The first series of The Capture (BBC1) in 2019 was full of promise too, though it became too convoluted and improbable.

As it returns, with Holliday Grainger’s detective DCI Rachel Carey now embedded in the security services, the cartoonish aspects have been trimmed away to leave a sleek thriller.

As it returns, with Holliday Grainger’s detective DCI Rachel Carey (pictured) now embedded in the security services, the cartoonish aspects have been trimmed away to leave a sleek thriller

The first episode opened with a confident, filmic sequence, as an assassin walked through an apartment block, invisible to the CCTV cameras.
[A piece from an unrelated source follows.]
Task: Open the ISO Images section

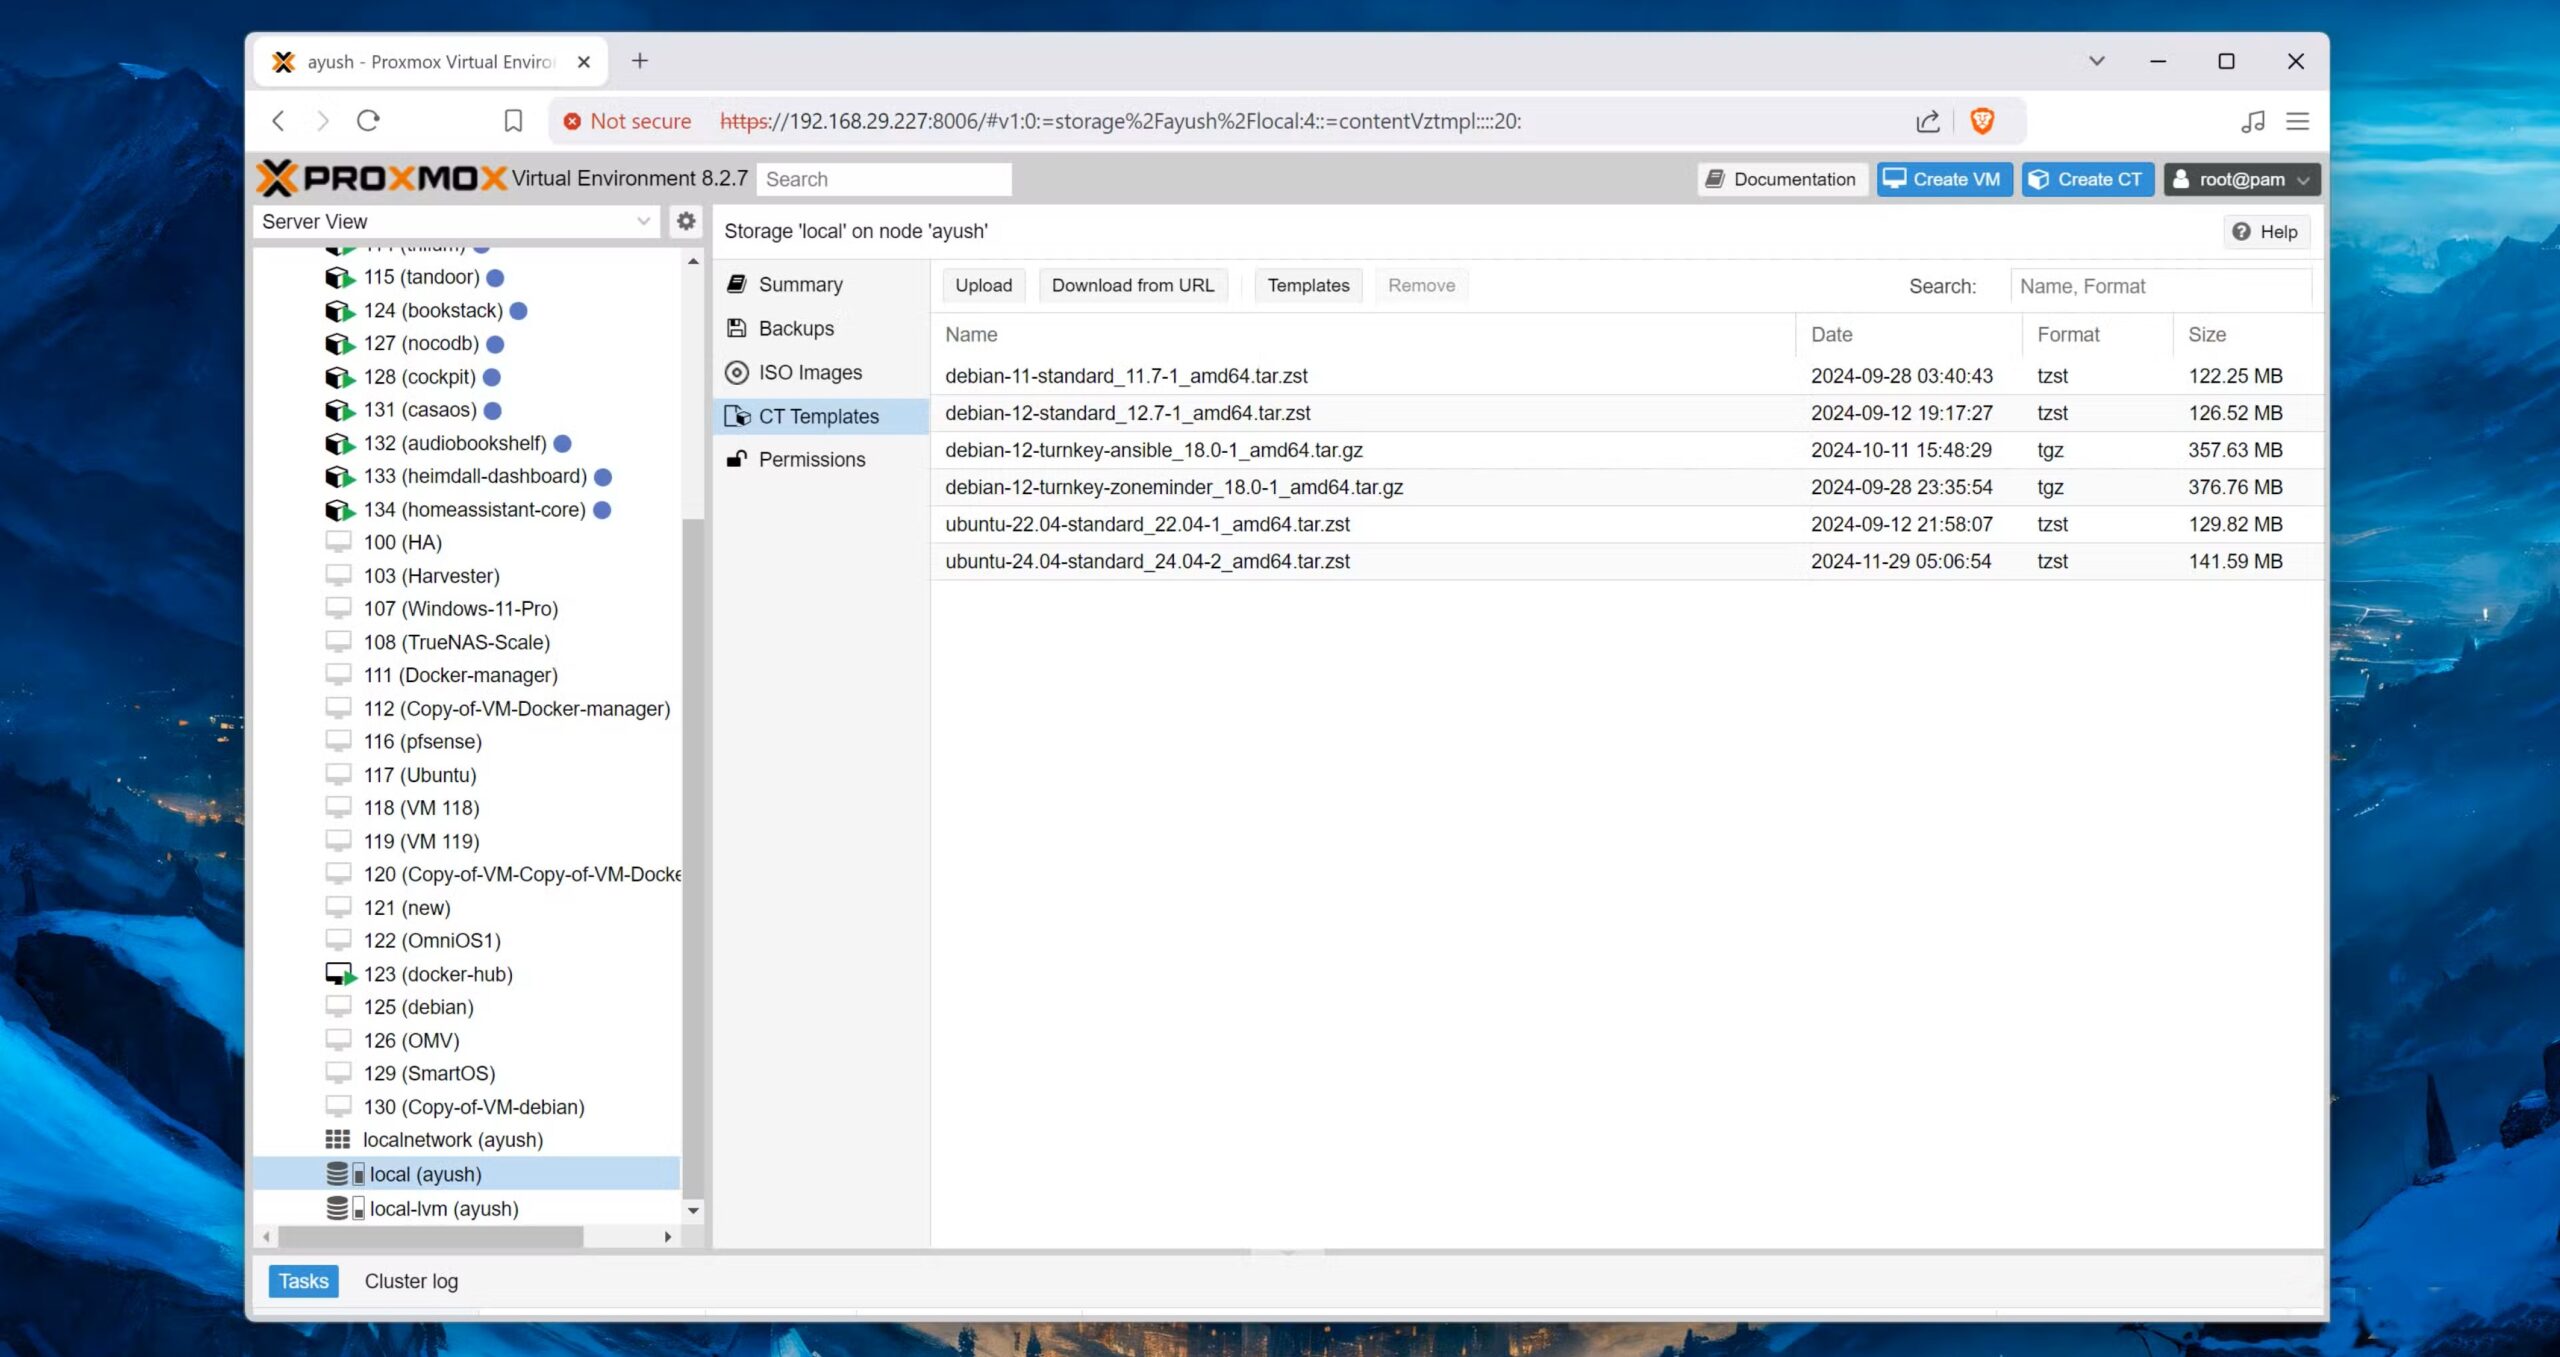Action: coord(809,372)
Motion-sensitive lights flickered on, lift doors slid shut, but the monitors registered no one — until a man with his eye to a spyhole took a bullet through the brain. That started a murder inquiry as well as invoking The Capture’s central theme, that in a world of CGI and Photoshop we can no longer believe anything we see on screen.

Once, a picture was worth a thousand words. Now it tells a thousand lies. Paapa Essiedu is believable as smooth-talking Government minister Isaac Turner who flaunts his children for the media yet leaves his wife (Charlie Murphy) the serious business of bringing them up.

With the plot highlighting risks to British security from Chinese surveillance tech, writer Ben Chanan’s script spells out the reasons our Government can never trust Beijing —– without labouring the politics or the science.

The climactic scene, with a ‘deep fake’ video version of Turner being interviewed on Newsnight, was as plausible as it was clever. CGI trickery might prove the ultimate get-out for politicians. They’ll be able to deny all their promises . . . and blame digital doppelgangers.